The main class that is used in this framework is `TorchBringerAgent`, implemented in `servers/`. The gRPC server has an interface very similar to it.

### TorchBringerAgent
| Method | Parameters | Explanation |
|---|---|---|
| initialize() | config: dict | Initializes the agent according to the config. Read the config section for information on formatting |
| step() | state: Tensor, reward: Tensor, terminal: bool | Performs an optimization step and returns the selected action for this  |

### gRPC interface
Note that there is a client implemented in `servers/grpc/torchbringer_grpc_client.py` that has the exact same interface as `TorchBringerAgent`. This reference is mostly meant for building clients in other programming languages.

| Method | Parameters | Explanation |
|---|---|---|
| initialize() | config: string | Accepts a serialized config dict |
| step() | state: Matrix(dimensions list[int], value: list[float]), reward: float, terminal: bool | State should be given as a flattened matrix, action is returned the same way  |

### Socket interface
Note that there is a client implemented in `servers/socket/torchbringer_socket_client.py` that has the exact same interface as `TorchBringerAgent`. This reference is mostly meant for building clients in other programming languages.

Servers expect to receive a JSON string containing the field "method" for specifying the method by name as well as other parameters depending on the method.

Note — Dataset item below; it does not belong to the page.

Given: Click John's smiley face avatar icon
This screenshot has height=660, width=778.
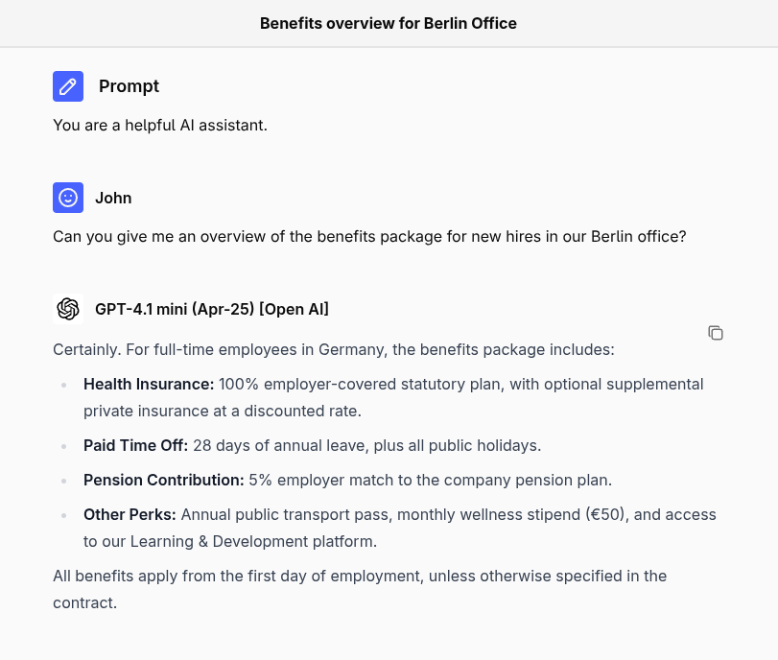Looking at the screenshot, I should tap(68, 198).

After being called, server will return a response in the form of another JSON string

| Method | Parameters | Explanation | Returns |
|---|---|---|---|
| "initialize" | config: JSON object | Accepts a serialized config dict | Information in the form {"info": string} |
| step() | state: list, reward: float, terminal: bool | The current percept from which to act | The action to take in the form {"action": list} |

## Config formatting
The config file is a dictionary that specifies the behavior of the agent. The RL implementation is specified by the value of the key "type". It also accepts a variety of other arguments depending on the imeplementation type.

Currently supported implementations are `dqn`.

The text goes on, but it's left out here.